My point is, putting an equal sign between uptime and stability is as flawed as measuring cpu-power by MHz. It will say something about the processor but nothing about raw processing power. Or in this case, server uptime don't say much about service level from a customer point of view. /Matthew
-
We have over 400 websites running on an Windows 2003 / IIS 6 server with 90% of them connected to a SQL Server backend system. Some are smaller sites than others, but by and large they are probably typical websites for the typical small business. These are not e-commerce sites, per se, but they do use SQL for a lot of their content. We had minor problems before we upgraded our hardware, but the problems were caused by running out of disk space more than anything. A few years ago we had problems when we had our servers at a less than reliable data center whose power was not conditioned properly. But now that we have our servers in a stable environment with proper hardware (and by that, what we have isn't really all that much -- RAID 5, 2GB RAM and dual Xeon 2.4GHz CPU's), the system runs quite well. I don't believe that I have ever used IISReset personally. To tell you the truth, I don't know that I have ever even heard of it.

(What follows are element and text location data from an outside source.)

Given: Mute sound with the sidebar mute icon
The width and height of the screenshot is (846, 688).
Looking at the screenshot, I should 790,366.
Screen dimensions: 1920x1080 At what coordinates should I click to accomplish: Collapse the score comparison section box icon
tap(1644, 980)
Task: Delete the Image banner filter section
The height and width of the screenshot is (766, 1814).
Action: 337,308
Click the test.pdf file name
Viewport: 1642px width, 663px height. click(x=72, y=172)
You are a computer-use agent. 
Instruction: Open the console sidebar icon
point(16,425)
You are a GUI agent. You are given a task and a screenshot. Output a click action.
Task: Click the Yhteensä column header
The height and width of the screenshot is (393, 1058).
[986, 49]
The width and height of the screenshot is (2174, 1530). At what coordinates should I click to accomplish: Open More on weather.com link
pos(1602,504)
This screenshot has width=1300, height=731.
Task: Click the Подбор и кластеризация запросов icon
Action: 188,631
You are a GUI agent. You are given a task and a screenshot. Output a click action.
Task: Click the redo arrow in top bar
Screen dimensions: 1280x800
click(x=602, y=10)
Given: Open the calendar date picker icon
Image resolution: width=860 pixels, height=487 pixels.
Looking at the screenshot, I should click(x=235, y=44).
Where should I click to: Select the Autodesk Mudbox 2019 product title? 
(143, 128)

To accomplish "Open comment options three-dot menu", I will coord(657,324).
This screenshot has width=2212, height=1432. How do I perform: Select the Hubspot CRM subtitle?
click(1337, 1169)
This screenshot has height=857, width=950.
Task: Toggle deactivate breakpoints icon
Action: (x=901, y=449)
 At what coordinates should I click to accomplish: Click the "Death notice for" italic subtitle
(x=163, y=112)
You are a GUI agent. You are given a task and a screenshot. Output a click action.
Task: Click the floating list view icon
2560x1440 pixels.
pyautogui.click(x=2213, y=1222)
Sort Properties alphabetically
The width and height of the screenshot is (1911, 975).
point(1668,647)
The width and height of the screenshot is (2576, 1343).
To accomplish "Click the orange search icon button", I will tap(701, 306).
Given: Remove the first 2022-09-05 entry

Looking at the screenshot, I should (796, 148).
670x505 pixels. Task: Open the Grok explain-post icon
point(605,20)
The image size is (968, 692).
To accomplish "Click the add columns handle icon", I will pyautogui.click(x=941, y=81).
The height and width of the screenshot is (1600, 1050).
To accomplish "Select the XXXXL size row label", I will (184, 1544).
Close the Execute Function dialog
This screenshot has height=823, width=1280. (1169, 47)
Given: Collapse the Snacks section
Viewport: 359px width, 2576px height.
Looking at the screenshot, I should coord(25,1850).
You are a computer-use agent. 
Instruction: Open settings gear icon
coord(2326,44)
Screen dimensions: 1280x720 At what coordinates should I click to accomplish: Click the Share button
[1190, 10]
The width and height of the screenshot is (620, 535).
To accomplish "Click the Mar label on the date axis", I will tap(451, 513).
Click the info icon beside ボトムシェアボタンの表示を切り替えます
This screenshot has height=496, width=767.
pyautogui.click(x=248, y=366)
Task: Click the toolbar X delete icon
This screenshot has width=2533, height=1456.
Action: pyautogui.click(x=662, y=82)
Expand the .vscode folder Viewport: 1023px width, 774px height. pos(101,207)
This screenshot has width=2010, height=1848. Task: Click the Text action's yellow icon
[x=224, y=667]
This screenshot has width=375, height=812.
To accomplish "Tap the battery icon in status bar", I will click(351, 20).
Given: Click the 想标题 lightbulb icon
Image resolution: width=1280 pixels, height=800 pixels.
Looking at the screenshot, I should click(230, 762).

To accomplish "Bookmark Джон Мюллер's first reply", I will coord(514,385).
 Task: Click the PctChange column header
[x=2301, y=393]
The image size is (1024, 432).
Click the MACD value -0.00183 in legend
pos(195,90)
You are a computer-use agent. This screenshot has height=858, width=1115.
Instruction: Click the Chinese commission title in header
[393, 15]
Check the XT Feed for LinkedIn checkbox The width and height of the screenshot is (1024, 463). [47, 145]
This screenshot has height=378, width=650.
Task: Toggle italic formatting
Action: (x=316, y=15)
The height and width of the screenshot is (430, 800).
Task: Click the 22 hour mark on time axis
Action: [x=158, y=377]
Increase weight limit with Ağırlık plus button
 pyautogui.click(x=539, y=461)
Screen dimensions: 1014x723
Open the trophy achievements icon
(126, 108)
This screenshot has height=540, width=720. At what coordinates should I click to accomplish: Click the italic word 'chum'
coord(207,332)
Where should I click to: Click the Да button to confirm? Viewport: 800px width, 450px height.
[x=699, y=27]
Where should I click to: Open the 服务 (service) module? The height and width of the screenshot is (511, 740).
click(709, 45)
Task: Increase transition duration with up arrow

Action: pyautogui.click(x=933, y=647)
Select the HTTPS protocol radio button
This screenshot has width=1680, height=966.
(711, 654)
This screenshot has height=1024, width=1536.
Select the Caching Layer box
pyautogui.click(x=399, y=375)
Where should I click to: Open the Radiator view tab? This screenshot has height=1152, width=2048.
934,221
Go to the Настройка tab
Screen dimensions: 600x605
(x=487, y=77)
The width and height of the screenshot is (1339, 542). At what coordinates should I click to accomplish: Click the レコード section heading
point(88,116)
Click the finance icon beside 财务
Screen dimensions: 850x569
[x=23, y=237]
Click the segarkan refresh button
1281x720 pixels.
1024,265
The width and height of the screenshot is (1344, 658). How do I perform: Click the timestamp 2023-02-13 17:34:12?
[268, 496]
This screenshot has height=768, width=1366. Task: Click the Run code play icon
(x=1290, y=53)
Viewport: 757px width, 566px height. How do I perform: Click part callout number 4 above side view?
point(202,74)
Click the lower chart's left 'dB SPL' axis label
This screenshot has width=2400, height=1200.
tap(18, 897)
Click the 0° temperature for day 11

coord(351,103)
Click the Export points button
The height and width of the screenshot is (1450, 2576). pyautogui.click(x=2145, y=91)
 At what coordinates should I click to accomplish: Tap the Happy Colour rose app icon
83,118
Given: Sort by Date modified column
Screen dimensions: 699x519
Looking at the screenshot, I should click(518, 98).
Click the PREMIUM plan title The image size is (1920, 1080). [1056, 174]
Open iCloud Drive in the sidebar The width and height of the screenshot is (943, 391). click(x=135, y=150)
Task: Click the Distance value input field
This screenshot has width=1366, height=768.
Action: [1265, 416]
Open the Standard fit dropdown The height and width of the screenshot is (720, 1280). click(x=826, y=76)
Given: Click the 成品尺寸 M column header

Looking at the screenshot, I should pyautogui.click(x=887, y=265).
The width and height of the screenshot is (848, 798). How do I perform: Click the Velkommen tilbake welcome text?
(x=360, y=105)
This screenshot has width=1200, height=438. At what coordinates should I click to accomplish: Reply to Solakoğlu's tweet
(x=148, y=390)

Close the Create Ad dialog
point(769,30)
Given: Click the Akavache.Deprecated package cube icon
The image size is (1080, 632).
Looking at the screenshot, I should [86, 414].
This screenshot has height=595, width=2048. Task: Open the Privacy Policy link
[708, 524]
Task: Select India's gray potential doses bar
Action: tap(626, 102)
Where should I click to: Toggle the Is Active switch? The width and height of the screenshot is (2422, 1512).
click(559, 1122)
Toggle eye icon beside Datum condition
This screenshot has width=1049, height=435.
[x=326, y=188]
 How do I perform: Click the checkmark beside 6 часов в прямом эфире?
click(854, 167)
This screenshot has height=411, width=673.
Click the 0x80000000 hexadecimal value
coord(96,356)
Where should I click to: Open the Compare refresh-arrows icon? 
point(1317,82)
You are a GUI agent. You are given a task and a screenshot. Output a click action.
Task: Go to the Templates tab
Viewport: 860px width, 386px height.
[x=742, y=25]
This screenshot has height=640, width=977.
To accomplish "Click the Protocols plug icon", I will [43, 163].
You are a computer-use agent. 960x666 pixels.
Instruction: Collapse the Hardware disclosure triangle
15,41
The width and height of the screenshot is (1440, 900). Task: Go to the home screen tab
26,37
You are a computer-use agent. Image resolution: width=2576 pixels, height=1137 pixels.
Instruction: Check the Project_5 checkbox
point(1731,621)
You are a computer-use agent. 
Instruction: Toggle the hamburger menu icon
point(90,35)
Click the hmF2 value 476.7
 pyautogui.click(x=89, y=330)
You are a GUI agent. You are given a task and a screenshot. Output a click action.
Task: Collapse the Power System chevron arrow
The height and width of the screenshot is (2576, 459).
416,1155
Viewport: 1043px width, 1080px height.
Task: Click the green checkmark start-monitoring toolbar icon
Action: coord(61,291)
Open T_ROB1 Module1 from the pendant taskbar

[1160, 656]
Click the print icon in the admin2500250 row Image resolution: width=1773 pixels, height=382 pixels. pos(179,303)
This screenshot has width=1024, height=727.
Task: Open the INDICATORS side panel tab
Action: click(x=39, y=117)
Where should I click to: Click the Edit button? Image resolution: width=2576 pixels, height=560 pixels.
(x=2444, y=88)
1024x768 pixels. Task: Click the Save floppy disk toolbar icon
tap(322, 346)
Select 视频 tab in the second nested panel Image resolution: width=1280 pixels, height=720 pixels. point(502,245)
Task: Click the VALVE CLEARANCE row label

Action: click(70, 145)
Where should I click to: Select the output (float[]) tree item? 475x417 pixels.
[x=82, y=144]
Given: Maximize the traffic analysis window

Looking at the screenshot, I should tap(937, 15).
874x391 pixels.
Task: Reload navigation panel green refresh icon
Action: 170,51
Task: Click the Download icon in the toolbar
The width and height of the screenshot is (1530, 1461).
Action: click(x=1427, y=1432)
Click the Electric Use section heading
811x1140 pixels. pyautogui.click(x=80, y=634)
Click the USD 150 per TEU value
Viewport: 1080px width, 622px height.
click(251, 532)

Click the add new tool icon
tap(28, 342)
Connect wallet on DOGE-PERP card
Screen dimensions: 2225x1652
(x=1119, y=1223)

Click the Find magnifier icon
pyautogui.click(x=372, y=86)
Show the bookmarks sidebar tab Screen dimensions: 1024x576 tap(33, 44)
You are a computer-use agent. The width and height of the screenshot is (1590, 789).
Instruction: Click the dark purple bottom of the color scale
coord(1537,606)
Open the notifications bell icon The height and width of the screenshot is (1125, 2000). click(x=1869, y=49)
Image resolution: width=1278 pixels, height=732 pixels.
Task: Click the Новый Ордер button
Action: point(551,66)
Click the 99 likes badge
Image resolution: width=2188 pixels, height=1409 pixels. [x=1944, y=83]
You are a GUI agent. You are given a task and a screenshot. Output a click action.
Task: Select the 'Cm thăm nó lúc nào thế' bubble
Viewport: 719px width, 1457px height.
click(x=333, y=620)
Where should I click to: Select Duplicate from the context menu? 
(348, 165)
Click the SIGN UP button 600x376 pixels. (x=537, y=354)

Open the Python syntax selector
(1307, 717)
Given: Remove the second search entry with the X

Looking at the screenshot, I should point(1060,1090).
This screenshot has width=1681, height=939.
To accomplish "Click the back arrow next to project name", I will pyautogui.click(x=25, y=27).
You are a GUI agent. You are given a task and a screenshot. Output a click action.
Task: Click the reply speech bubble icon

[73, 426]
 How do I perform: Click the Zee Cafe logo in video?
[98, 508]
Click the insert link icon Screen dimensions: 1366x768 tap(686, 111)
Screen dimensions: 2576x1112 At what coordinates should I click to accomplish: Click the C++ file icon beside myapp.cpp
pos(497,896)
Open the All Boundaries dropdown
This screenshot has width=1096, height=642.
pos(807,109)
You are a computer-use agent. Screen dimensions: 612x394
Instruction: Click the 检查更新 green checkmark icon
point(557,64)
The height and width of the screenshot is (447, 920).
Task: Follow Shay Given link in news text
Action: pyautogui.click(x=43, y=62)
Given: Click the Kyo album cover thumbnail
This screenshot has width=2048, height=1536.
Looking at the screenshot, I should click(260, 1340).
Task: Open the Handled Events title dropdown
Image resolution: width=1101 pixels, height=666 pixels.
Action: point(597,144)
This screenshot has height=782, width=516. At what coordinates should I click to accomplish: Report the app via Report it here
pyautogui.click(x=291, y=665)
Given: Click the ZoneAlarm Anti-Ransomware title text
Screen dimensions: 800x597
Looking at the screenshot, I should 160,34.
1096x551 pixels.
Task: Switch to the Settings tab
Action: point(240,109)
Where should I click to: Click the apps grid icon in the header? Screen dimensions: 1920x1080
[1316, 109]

But, do we have to reboot the server? Yeah. Just about every second Tuesday of every month -- i.e. on Patch Tuesdays. It's not rebooting to fix a problem but to reboot due to applying a security patch. Does that make it less reliable than Apache on Linux? I don't know. We run Apache on a Windows machine and it seems to be about the same reliability -- only needing rebooting on patch Tuesdays. But we don't have any Linux machines, so I can't give you a fair comparison there. And we only have one website running on Apache, so that's not a fair comparison either.